財務指標としては、自己資本比率が前年度の57.5%から56.7%へと推移しています。また、配当性向については39.7%となっており、安定した経営基盤と株主還元のバランスを図る方針です。
成長ドライバー
海外鉄鋼事業における成長が重要な推進力となっており、ベトナムのインフラ投資や北米での需要回復を追い風にしています。特にベトナムでは新圧延工場の稼働などにより良好な推移を見せています。
また、国内市場においては「エシカルスチール」を軸としたブランド戦略や、付加価値製品の開発を通じて競争力の強化を図っています。さらに、環境リサイクル事業における大型案件の獲得や技術革新も将来の成長に寄与する要素です。
リスク
原材料となる鉄スクラップやエネルギー資源の価格変動、および供給制約が経営上の重要なリスクとして特定されています。特に地政学的要因によるコスト上昇に対し、製品価格への転嫁や生産性の向上による吸収策を講じています。

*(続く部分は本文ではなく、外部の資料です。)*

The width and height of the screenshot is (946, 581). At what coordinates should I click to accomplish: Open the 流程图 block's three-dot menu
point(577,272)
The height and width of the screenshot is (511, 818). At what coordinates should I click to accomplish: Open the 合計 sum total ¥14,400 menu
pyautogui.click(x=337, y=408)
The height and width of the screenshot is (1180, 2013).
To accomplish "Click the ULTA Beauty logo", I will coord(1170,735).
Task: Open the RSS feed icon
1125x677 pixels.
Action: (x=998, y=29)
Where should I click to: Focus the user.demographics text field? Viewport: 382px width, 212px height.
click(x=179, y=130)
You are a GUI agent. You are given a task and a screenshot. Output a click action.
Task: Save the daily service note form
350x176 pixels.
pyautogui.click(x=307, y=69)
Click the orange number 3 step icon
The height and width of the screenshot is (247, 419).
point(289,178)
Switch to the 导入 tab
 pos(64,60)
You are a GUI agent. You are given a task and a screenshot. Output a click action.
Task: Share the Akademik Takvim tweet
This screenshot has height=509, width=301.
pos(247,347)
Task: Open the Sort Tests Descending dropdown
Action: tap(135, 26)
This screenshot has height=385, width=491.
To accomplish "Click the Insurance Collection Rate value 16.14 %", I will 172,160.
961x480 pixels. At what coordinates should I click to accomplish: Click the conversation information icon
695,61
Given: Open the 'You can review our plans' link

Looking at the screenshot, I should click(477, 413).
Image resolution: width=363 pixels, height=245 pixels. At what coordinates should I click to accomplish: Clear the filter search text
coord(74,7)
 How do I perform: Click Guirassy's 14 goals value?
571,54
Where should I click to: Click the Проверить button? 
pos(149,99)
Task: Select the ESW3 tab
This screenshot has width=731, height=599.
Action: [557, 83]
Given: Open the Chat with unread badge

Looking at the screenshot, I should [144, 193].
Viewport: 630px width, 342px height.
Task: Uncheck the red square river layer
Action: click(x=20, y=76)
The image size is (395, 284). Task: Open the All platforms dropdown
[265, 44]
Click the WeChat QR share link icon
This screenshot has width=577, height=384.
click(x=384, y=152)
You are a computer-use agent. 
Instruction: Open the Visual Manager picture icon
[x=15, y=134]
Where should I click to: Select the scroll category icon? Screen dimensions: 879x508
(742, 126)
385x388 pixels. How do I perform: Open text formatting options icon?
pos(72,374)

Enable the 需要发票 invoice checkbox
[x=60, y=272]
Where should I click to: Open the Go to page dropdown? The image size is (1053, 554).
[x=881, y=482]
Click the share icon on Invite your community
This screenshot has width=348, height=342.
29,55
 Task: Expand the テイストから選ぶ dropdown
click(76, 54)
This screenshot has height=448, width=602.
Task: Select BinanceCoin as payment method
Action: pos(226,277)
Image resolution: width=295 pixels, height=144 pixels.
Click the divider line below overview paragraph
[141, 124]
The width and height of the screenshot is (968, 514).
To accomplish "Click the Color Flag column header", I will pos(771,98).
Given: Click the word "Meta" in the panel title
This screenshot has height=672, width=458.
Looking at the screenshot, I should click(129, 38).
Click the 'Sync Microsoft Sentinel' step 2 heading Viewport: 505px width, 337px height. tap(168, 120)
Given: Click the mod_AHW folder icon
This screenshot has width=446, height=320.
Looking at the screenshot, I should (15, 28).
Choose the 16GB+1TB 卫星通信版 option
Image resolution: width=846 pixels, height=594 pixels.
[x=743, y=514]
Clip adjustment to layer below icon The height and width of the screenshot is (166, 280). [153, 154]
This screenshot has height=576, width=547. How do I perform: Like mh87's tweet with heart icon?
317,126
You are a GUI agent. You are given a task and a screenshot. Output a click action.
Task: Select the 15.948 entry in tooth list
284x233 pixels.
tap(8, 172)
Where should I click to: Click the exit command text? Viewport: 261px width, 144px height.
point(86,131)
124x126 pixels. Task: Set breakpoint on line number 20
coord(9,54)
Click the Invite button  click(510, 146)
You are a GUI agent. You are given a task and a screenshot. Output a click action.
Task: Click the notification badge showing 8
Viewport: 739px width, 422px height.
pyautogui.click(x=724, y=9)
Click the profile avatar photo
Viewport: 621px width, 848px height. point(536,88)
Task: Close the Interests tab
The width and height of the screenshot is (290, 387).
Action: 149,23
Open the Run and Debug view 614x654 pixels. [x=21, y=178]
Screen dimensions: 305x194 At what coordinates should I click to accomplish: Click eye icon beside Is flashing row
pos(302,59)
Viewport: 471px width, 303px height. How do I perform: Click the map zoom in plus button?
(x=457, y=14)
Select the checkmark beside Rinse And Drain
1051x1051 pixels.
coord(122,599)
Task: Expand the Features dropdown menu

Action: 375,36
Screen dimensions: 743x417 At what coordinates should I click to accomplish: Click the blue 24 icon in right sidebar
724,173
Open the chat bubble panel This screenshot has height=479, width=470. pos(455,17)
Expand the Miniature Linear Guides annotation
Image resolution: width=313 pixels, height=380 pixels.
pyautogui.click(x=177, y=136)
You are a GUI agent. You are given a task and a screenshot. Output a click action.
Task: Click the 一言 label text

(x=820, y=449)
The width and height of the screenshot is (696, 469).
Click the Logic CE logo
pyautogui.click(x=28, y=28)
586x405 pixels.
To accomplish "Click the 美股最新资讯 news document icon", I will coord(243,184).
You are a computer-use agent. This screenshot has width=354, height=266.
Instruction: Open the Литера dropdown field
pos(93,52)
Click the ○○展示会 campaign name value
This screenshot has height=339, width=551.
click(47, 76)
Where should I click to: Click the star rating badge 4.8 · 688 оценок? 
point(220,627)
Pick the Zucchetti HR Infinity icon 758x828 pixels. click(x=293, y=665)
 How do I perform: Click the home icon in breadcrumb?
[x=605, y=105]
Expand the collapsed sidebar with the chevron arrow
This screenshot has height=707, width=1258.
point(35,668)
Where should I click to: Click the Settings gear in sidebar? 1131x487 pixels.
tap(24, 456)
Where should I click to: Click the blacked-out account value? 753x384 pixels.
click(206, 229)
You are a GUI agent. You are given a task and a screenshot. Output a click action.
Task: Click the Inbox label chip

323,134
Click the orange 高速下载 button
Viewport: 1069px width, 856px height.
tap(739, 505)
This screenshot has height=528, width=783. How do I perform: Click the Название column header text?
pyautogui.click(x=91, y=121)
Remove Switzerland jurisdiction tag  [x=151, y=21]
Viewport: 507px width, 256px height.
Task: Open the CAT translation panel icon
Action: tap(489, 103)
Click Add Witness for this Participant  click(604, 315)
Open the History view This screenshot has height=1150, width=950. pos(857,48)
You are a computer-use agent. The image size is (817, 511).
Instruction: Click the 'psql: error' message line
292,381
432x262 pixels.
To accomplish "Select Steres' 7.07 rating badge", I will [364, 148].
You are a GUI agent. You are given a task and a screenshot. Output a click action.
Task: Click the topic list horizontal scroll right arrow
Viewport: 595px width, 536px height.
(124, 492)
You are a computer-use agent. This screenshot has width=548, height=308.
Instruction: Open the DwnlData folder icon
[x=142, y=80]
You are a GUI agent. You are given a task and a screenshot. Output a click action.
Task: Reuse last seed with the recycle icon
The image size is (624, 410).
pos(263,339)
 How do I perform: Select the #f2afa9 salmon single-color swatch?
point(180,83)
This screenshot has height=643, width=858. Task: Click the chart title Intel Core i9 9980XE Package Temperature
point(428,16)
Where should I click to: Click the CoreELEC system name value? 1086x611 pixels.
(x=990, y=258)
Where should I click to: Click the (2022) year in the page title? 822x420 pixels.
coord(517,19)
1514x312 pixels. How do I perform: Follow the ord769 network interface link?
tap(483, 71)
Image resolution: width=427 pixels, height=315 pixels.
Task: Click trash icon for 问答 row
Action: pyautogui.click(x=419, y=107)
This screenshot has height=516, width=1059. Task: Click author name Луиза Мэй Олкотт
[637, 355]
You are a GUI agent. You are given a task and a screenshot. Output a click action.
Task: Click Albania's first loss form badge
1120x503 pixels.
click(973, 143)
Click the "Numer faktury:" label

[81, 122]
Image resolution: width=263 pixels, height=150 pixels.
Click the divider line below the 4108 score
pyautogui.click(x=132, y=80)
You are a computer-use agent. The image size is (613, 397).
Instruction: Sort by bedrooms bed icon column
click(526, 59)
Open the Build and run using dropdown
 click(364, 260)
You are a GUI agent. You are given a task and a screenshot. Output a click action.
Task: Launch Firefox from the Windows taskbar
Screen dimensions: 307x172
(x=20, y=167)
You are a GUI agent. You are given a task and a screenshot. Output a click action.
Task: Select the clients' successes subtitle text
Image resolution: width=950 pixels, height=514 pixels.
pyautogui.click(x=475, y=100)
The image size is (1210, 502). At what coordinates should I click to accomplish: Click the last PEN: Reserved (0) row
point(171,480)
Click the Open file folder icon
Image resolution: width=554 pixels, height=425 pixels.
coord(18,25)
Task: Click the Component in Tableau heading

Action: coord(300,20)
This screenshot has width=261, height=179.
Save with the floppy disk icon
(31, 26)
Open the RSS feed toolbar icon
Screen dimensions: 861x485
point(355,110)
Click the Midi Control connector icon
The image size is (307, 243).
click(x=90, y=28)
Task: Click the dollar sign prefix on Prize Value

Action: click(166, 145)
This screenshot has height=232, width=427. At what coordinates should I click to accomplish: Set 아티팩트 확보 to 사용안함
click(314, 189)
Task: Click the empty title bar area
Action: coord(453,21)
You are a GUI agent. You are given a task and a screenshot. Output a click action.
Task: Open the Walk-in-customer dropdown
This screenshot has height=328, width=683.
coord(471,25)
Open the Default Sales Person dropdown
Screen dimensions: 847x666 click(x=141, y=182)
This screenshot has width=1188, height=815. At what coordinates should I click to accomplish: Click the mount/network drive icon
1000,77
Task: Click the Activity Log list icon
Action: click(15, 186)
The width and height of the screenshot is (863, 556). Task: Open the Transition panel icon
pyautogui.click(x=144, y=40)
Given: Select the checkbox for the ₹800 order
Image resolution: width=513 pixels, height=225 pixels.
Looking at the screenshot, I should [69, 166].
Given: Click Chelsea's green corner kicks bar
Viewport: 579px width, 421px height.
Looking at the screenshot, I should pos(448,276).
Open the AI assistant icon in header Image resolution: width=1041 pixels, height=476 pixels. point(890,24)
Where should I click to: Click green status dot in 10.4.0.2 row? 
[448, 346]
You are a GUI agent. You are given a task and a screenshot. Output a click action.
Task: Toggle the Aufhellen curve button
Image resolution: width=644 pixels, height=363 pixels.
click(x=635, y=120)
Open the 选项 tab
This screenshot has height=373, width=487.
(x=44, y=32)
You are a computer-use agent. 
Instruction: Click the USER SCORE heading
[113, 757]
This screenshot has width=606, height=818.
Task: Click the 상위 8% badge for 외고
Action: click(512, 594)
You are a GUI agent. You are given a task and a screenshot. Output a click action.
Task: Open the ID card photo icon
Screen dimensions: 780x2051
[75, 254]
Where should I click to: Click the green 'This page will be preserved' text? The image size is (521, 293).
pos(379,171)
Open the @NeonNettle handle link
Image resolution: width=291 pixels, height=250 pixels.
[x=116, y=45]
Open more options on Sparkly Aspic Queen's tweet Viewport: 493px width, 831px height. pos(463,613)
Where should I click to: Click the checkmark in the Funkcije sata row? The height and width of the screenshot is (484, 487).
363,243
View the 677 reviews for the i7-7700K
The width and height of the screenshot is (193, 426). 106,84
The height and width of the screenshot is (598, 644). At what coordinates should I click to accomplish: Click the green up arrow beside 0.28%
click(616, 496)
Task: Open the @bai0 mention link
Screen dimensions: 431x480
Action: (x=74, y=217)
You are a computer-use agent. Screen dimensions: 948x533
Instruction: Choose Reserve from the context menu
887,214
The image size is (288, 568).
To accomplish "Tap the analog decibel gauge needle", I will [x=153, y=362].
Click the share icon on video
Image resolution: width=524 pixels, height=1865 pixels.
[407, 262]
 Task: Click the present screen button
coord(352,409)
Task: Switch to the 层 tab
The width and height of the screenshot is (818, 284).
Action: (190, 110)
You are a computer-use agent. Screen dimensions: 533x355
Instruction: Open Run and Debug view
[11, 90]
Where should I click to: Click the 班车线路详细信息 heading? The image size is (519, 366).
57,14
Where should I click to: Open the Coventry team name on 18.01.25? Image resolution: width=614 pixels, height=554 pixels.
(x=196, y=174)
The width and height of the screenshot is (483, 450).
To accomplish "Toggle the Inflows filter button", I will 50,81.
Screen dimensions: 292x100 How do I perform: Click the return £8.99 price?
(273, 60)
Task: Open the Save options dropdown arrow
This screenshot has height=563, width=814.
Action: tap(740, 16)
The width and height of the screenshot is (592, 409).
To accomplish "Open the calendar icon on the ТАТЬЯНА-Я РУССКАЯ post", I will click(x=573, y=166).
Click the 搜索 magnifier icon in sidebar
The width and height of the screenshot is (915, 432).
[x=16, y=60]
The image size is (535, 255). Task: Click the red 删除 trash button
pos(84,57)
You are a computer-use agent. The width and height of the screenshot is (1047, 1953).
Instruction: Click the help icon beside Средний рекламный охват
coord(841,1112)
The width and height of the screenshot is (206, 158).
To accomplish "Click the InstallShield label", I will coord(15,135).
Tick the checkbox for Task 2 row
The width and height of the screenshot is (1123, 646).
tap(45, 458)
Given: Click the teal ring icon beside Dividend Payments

国内市場においては、建設需要の減少や人手不足といった構造的な課題が存在します。これに対し、同社は海外拠点の強化や、高度な技術を用いた高付加価値製品の開発によってリスクの分散と競争力の維持を図る方針です。
競合
国内鉄鋼事業においては、多くの競合する電炉メーカーが存在し、供給能力過剰による価格競争が激しい環境にあります。このため、同社は特定の地域におけるプレゼンス向上やブランド戦略を強化しています。
一方で、海外市場では地産地消に近い拠点を構えることで、現地の需要を取り込む戦略をとっています。また、リサイクル事業においては競合が続くものの、独自の処理技術や特定分野での強みを活かした差別化を進めています。
バリュエーション
2026年8月10日時点の株価は1,908円となっており、同日の市場データに基づくPERは8.32倍です。PBRは0.39倍と算出されており、割安な水準で評価されています。
また、同日の市場データにおける配当利回りは3.71%となっています。これらの指標は、安定した事業基盤と将来の成長への期待を反映する要素となります。